- **Exercise details**
Scan the material below for "height", then return each line that contains it.

**** Material provided ****

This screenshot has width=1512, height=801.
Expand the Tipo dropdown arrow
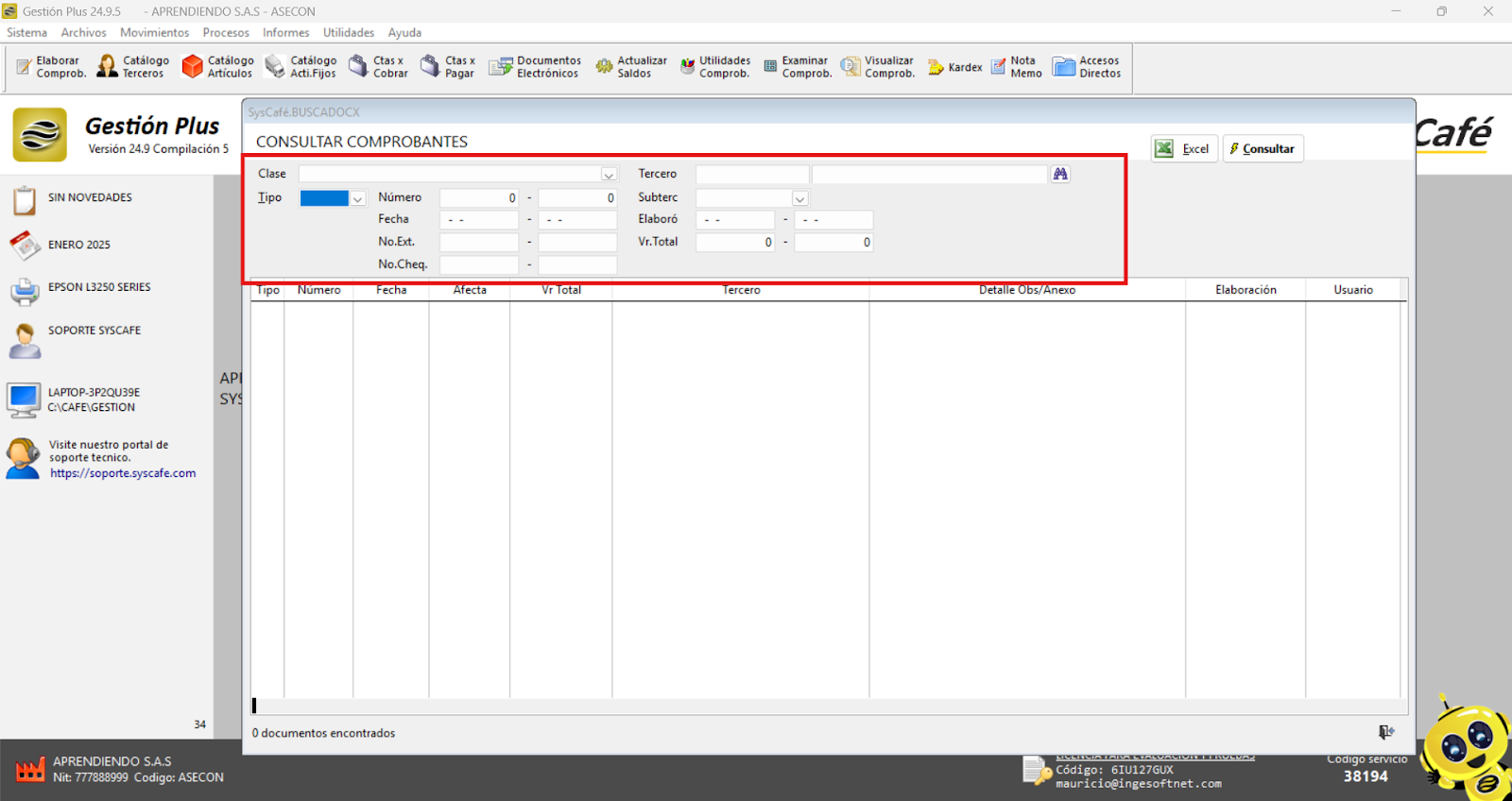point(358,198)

****
**** Material provided ****

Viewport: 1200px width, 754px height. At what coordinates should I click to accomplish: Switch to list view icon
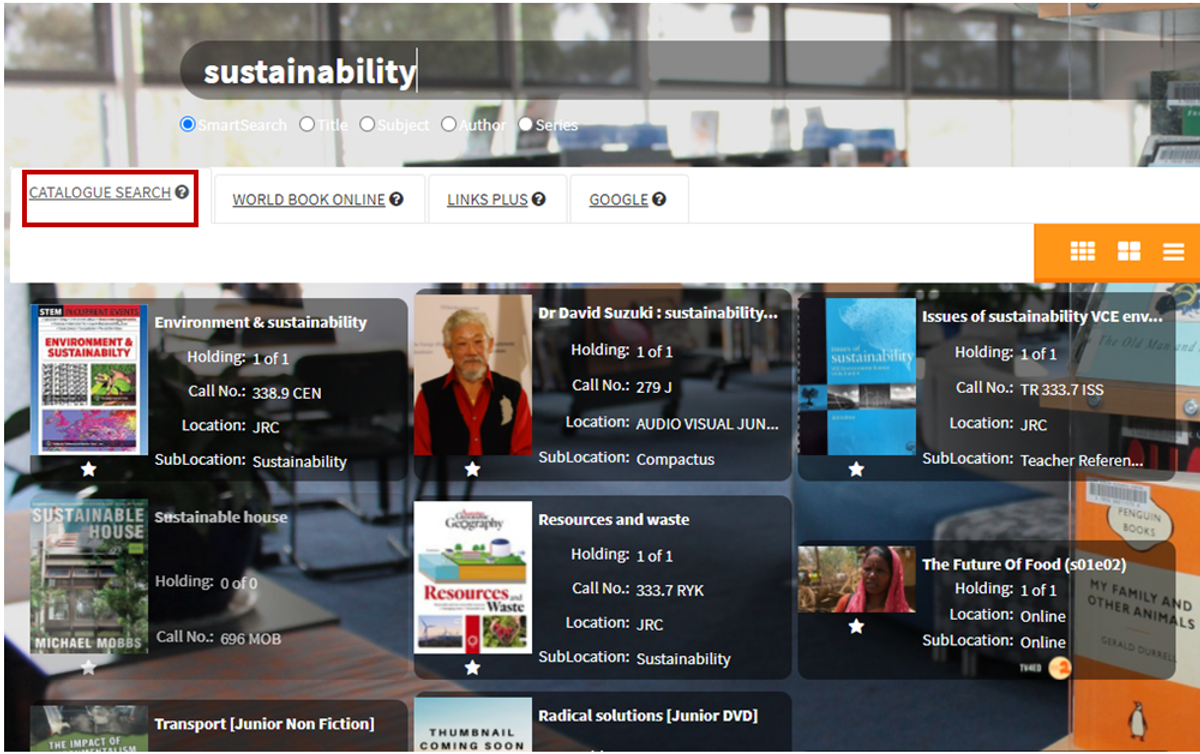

****
**** Material provided ****

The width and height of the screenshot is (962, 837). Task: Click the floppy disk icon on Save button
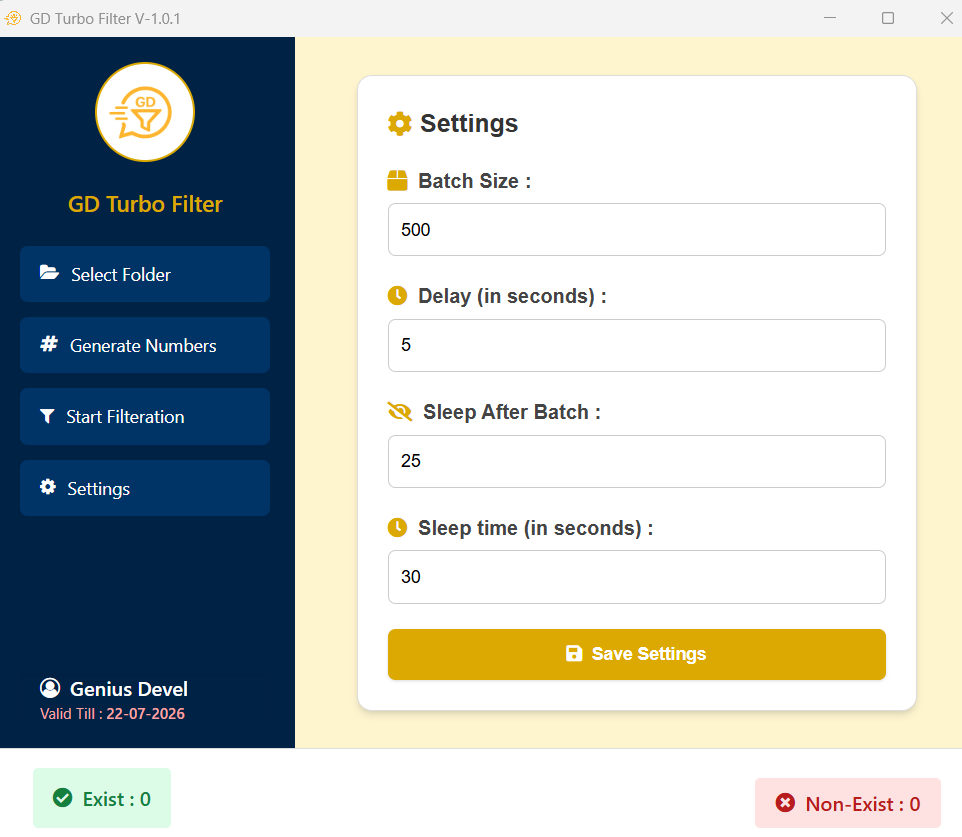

****

- **Written answer**
This screenshot has width=1512, height=801.
Viewport: 1200px width, 754px height. At what coordinates should I click to accomplish: Switch to list view icon
The width and height of the screenshot is (962, 837). Task: Click the floppy disk icon on Save button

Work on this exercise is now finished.